With reference to the first aspect, in some implementations of the first aspect, the target regular expression group further includes a second regular expression. The cloud management platform automatically extracts a string in the second regular expression, where the string in the second regular expression includes a second string; and the cloud management platform establishes the first trie tree based on the string in the second regular expression.

With reference to the first aspect, in some implementations of the first aspect, the method further includes that the cloud management platform establishes a third mapping relationship between the second string and the second regular expression.

With reference to the first aspect, in some implementations of the first aspect, the cloud management platform receives a user instruction, where the user instruction indicates the target regular expression group selected for the to-be-scanned data.

According to a second aspect, a data identification apparatus is provided. The apparatus is used in a cloud management platform, and includes an obtaining module, a determining module, and an identification module, where the obtaining module is configured to obtain to-be-scanned data; the determining module is configured to query the to-be-scanned data based on a first trie tree, to determine a first string, and determine a first regular expression from a target regular expression group based on the first string and a first mapping relationship; the identification module is configured to scan the to-be-scanned data according to the first regular expression, to identify target data in the to-be-scanned data; and the first trie tree and the to-be-scanned data include the first string, the first trie tree corresponds to the target regular expression group, the target regular expression group includes a plurality of regular expressions, the first mapping relationship includes a mapping relationship between the first string and the first mapping relationship, and the first regular expression is one of the plurality of regular expressions.
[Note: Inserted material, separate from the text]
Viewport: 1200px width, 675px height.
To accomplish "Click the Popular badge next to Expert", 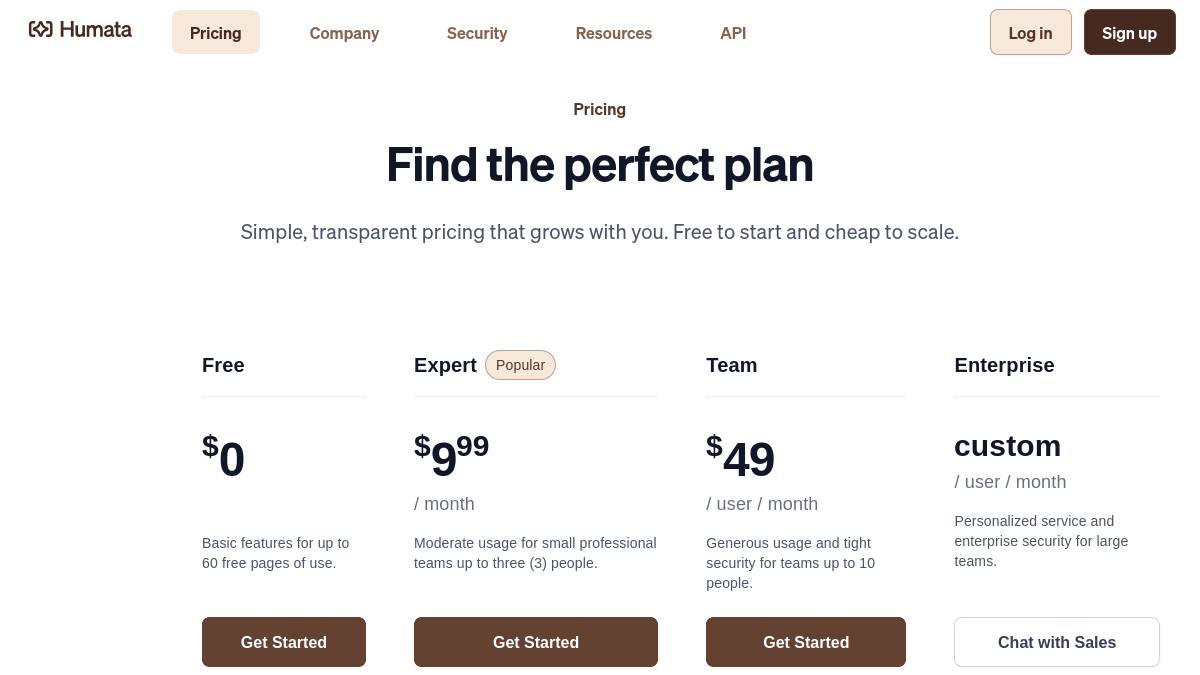I will pyautogui.click(x=520, y=365).
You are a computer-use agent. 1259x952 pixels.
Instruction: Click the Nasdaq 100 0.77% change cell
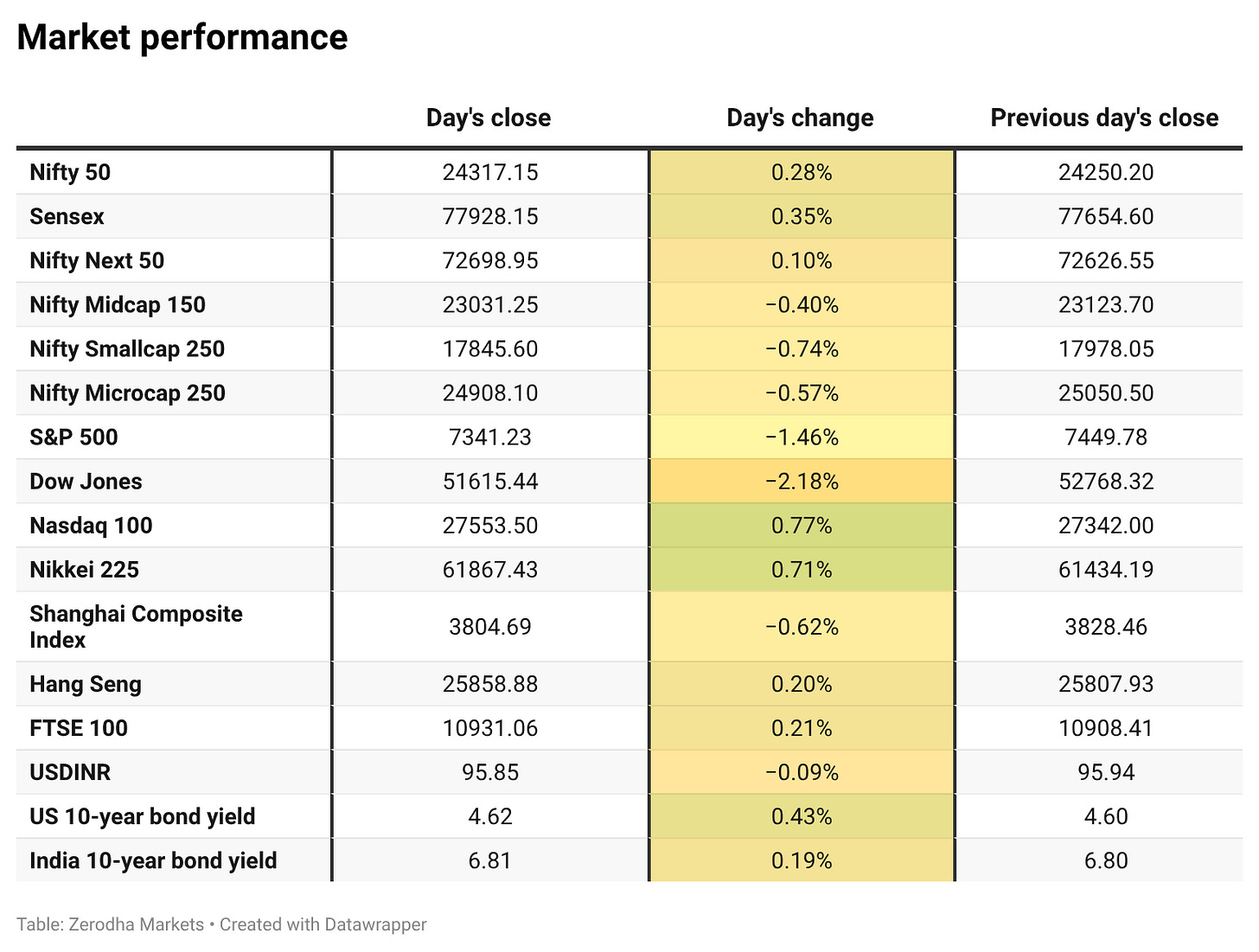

With reference to the second aspect, in some implementations of the second aspect, the determining module is further configured to determine the target regular expression group based on the first trie tree and a second mapping relationship, where the second mapping relationship includes a mapping relationship between the first trie tree and the target regular expression group.

With reference to the second aspect, in some implementations of the second aspect, the determining module is further configured to determine the target regular expression group based on the to-be-scanned data; and establish the first trie tree corresponding to the target regular expression group.

With reference to the second aspect, in some implementations of the second aspect, the target regular expression group includes the first regular expression, and the determining module is configured to automatically extract a string in the first regular expression, where the string in the first regular expression includes the first string; and establish the first trie tree based on the string in the first regular expression.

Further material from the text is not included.